Say, if you purchase a residential property in Mont Kiara and the SPA is dated to 11th November 2016, selling the property on the 11th November 2022 is still considered within 5 years. In contrast, selling the property on the 12th November 2022 is considered within the 6 years.

Hence, you want to be mindful if you’re relying on the RPGT to improve your profitability. The 1-day difference can save you a good 15% tax on your property sales.

With the 2022 budget announced, Malaysian citizens looking to sell property held after 5 years will enjoy a 0% capital gain tax. This is excellent news for all the long term property investors looking to consolidate or adjust their portfolio.

As for foreigners and companies, there will still be a 10% tax for properties sold after 5 years of ownership.

Tax reliefs are also provided by the government when there is no profit made from the disposal or when a person suffers a loss from the property sold, also known as an allowable loss.

Likewise, allowable expenses also enable a seller to offset their tax bill which will be discussed more in the next part.

RPGT Rates as set out in Schedule 5 of the RPGT Act at time of writing (Dec 2021)

What Are The RPGT Act Exemptions?

As mentioned, there are certain tax exemptions that can be applied to the profits on selling a property. However, do not get your hopes up too soon as it is mostly only applicable for Malaysian citizens and permanent residents.

As a whole, there are three (5) conditions that allow you for an exemption.

1. Exemption when there is no gain no loss.

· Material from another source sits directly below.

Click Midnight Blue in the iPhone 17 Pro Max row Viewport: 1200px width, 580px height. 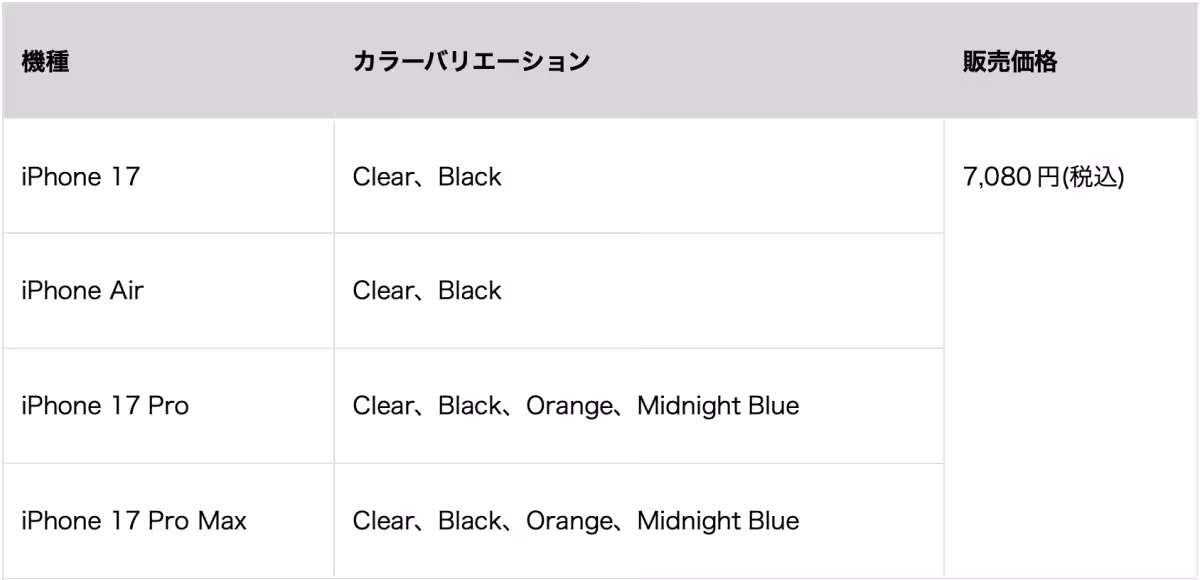point(718,521)
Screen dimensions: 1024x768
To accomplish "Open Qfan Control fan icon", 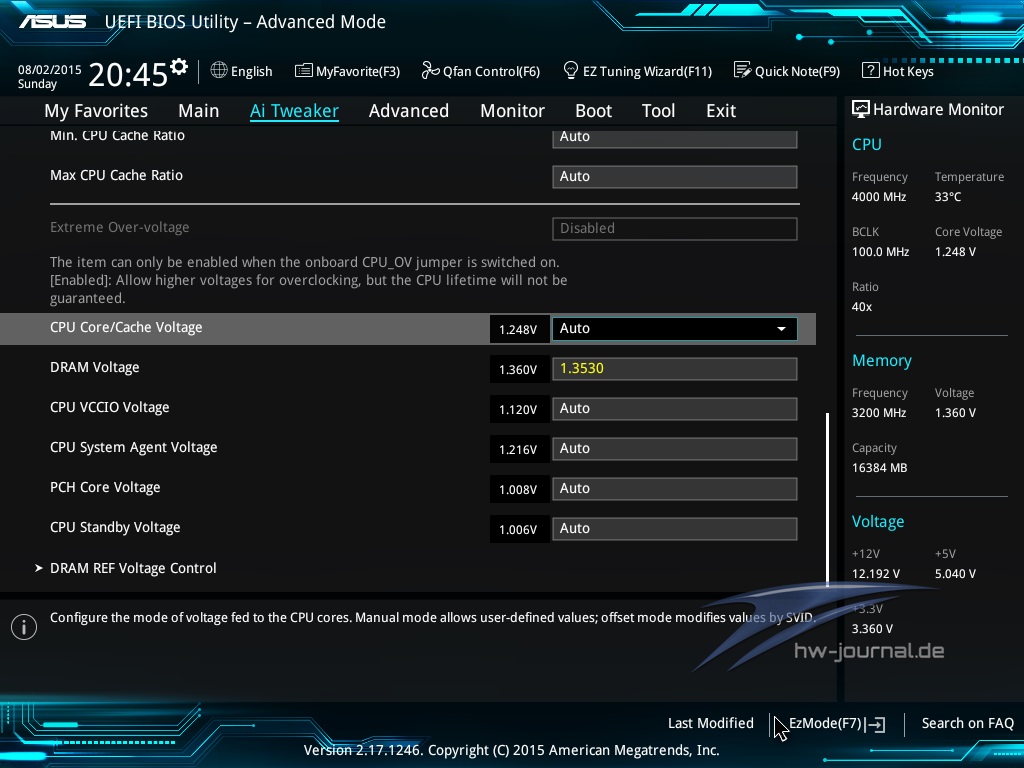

A hundred percent (100%) exemption is given when there is no profit gain from the disposal of a property.

In short, you do not need to pay for RPGT when the disposal cost of your property equals its acquisition cost – no gain no loss.

2. Exemption for the disposal of property as a gift within the family.

A hundred percent (100%) exemption is given for the chargeable gain when a property is transferred within the family.

In such cases, the acquisition price is deemed to be equal to the disposal price. The transfer of property can be either between parent and child, grandparent and grandchild, or husband and wife.

If you are thinking about transferring between siblings, it will not be counted for this exemption clause.

3. Once-in-a-lifetime exemption for the disposal of a private residence.

The once-in-a-lifetime exemption allows a seller to have an exemption of RM10,000 or 10% of the chargeable gain (whichever is greater) from the disposal of their private residence.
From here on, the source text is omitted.